What about MMS messages? I knew going into it that they dont go to the phone and you have to go to a web site to see them. Though I can’t go to that website from my phone. I have to use an actual computer.
Any plans that in the next upgrade MMS will be enabled?
Athena - There are a number of ways it could be handled semi-transparently, and it would be nice to see them implemented. I actually find it hard to believe that something like that is not on the roadmap somewhere – it’s just a question of when.
Mathochist - It’s hard to say what Steve’s true intentions were from the outside, but at least publicly, at the original iPhone’s launch, he was quite adamant that it’s not a smartphone and there would be no third party development for it. I tend to believe that myself. What really made him change his mind was public demand for it, the exemplification of same via the jailbreak scene, and the realization that he could make boatloads of money and increase his market share thanks to said scene’s rapidly growing popularity.
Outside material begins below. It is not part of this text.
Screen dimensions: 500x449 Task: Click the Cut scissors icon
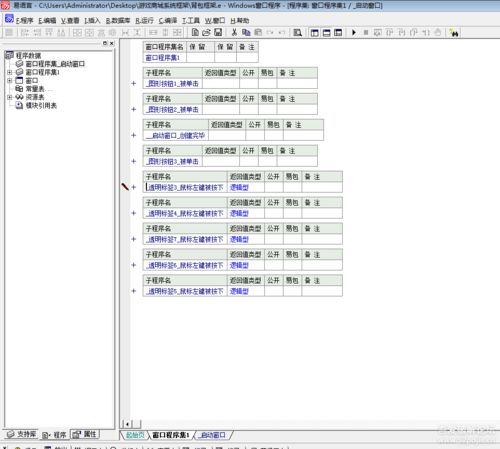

For this he was willing to relinquish some control over the platform, but you can certainly see that great pains were taken to make sure that what emerged as the SDK was still under his strict control from development to the solitary retail venue that it would never reach unless it passed his vetting process.
BrknButterfly - I’m sure that MMS is also on their roadmap. Apple is working from a priority list of changes, fixes and additions to the operating system. Stuff like Copy & Paste, turn-by-turn GPS support and office suite support have been on their roadmap for quite some time, but they were given lower priority than all that has turned up so far, either because they were not considered priority, or because other OS infrastructure still has to be put in place to support these features.
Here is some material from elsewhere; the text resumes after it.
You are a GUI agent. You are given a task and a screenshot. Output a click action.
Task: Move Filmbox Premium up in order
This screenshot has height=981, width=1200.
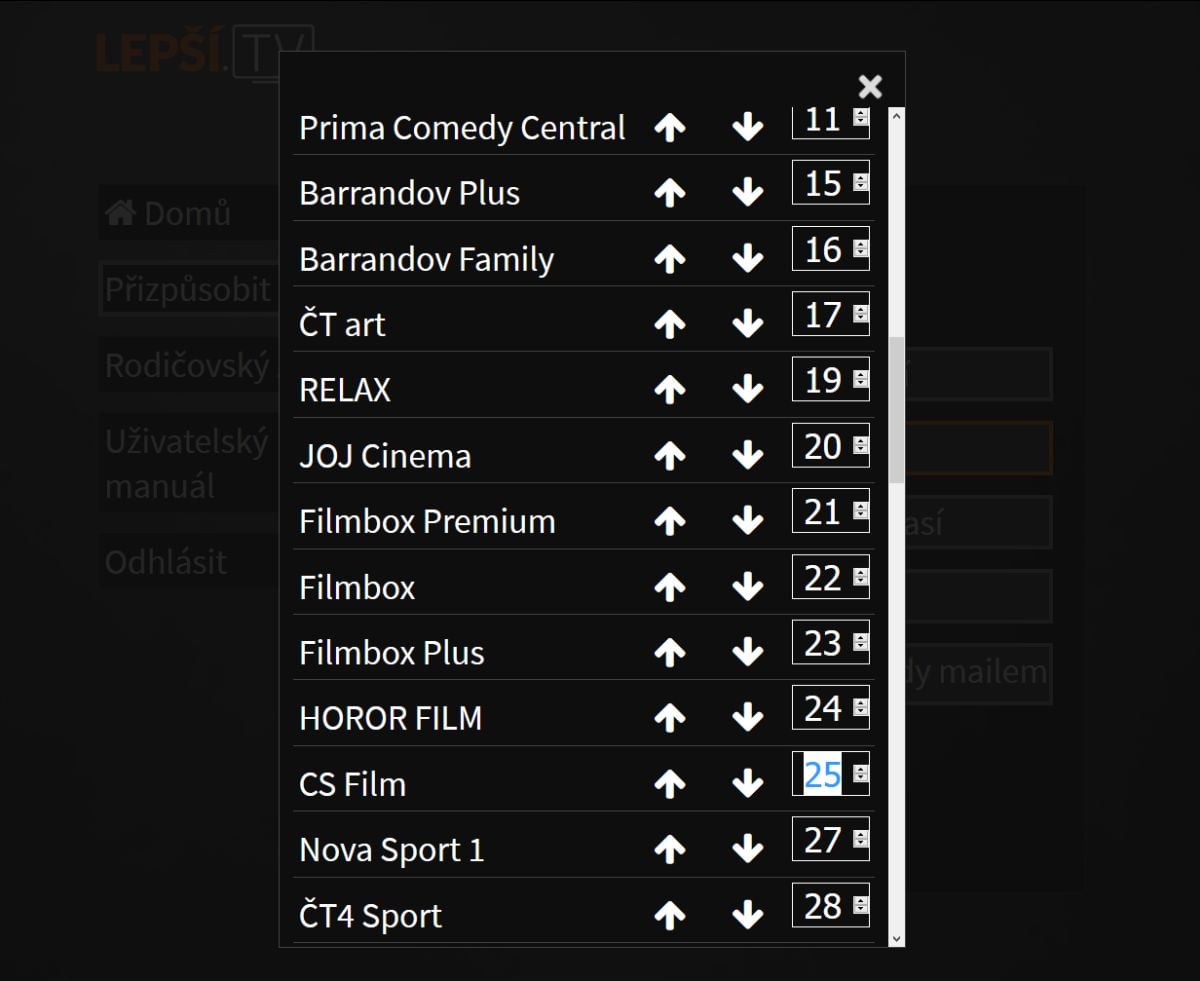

As I’ve posted about before regarding the iPhone, there are some physical engineering considerations at work too. Background applications suck battery life. One of the reasons Jobs didn’t want 3G in the first iPhone was that — and he explicitly stated this in an interview — the chips at the time were too power-hungry. Gruber, at the Mac-oriented blog Daring Fireball thinks that memory is an even larger consideration than battery life. There’s only 128 MB of memory available for applications to run in. That’s very tight. For what it’s worth, even the programs from Apple that do have some access to background processing are supposed to be able to be shoved out of the queue if resources are needed.
Even the newer 3G chips still suck power, and the GPS likes draining the battery too. While better than other smart phones, take a look at the battery life of this version compared to the first iPhone. The battery storage specs are better, yet expected battery life is much lower (about 3 hours less talk time than the original). Under normal use, the battery can drain in less than a day, meaning that you have to charge it pretty much every chance you get if you use a lot of the functions.
A consistent and responsive feel to the interface makes for a better user experience, which while a bit of a fuzzy term, encompassing as it does both design details like having aesthetically pleasing icons and technical things like interface responsiveness, is something that cannot be disregarded. If the phone didn’t work well and work consistently well, then people wouldn’t like to use it much. Customer satisfaction is higher on the iPhone than any other smart phone, by a huge margin. That’s a major reason for its success so far, and Apple would be stupid not to keep making the user experience a priority.
On a physical level the battery usage and form factors are also important. This version is thicker in the middle, to accommodate the very slightly larger battery and the extra chips. If you wanted to make the battery last longer, you’d either have to compromise on functions or the case design, and since making the iPhone significantly bigger obviously wasn’t something they wanted to do, and not offering functions like 3G and GPS wasn’t something they could do if they wanted to succeed, what you’re left with is the current design. So there are a few reasons to prohibit or severely restrict background processes: stability, interface performance, limits on active memory, and most importantly (IMO): battery life.